We have skewed the sale price feature to obtain a better distribution, we can do the same thing on all other features as well.

First of all, we combine the training and testing data sets into an “all data” data set.

df_all_data = pd.concat((df_train, df_test)).reset_index(drop=True)
train_index = df_train.shape[0]

Then we find and skew features that have greater than 0.75 skewness.

def skewFeatures(df):
    skewness = df.skew().sort_values(ascending=False)
    df_skewness = pd.DataFrame({'Skew' :skewness})
    df_skewness= df_skewness[abs(df_skewness) > 0.75]
    df_skewness = df_skewness.dropna(axis=0, how='any')
    skewed_features = df_skewness.index

    for feat in skewed_features:
      df[feat] = np.log1p(df[feat])

skewFeatures(df_all_data)

Done!
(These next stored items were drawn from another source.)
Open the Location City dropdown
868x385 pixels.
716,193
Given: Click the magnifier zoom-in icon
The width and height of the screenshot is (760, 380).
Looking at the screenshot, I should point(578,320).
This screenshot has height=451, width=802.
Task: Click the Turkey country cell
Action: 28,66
And it is the time to get our finalized training and testing data sets.

X_learning = df_all_data[:train_index]
X_test = df_all_data[train_index:]
Y_learning = df_train['SalePrice_log']

X data, check. Y data, check. Test data, check. What time is it? It’s clobber… err.. It’s modeling time!

Modeling Time

Do you remember the way we choose a model for machine learning? Yes, we use the k-fold cross validation to pick our model.

We have chosen several common regression models, plus the people’s favorite XGBoost model, for this house price project:

models = []
models.append(("LrE", LinearRegression() ))
models.append(("RidCV", RidgeCV() ))
models.append(("LarCV", LarsCV() ))
models.append(("LasCV", LassoCV() ))
models.append(("ElNCV", ElasticNetCV() ))
models.append(("LaLaCV", LassoLarsCV() ))
models.append(("XGB", xgb.XGBRegressor() ))

Then we apply the 10-fold cross validation on our models.

kfold = KFold(n_splits=10)

def getCVResult(models, X_learning, Y_learning):
  for name, model in models:
     cv_results = cross_val_score(model, X_learning, Y_learning, scoring='neg_mean_squared_error', cv=kfold )
     rmsd_scores = np.sqrt(-cv_results)
     print("\n[%s] Mean: %.8f Std. Dev.: %8f" %(name, rmsd_scores.mean(), rmsd_scores.std()))

getCVResult(models, X_learning, Y_learning)

And get their mean values of RMSD:

[LrE] Mean: 0.11596371 Std. Dev.: 0.012097
[RidCV] Mean: 0.11388354 Std. Dev.: 0.012075
[LarCV] Mean: 0.11630241 Std. Dev.: 0.011665
[LasCV] Mean: 0.19612691 Std. Dev.: 0.008914
[ElNCV] Mean: 0.19630787 Std. Dev.: 0.008867
[LaLaCV] Mean: 0.11258596 Std. Dev.: 0.012750
[XGB] Mean: 0.11961144 Std. Dev.: 0.016610

In bar chart:

The major purpose of this CV is to get a rough idea on what the RMSD value looks like. Since we do not pass any parameter into those models, I believe there is room for improvement to get better scores. Let’s move on to our next topic, parameters tuning (on next post :]] ), stay tuned.

What have we learnt in this post?

  1. Don’t miss the data description file
  2. Skew features to get better distribution
  3. Handle categorical features
  4. Use K-fold Cross Validation to get a rough idea of the final result
  5. I haven’t posted more than 2 months, doesn’t mean I forget this blog :]]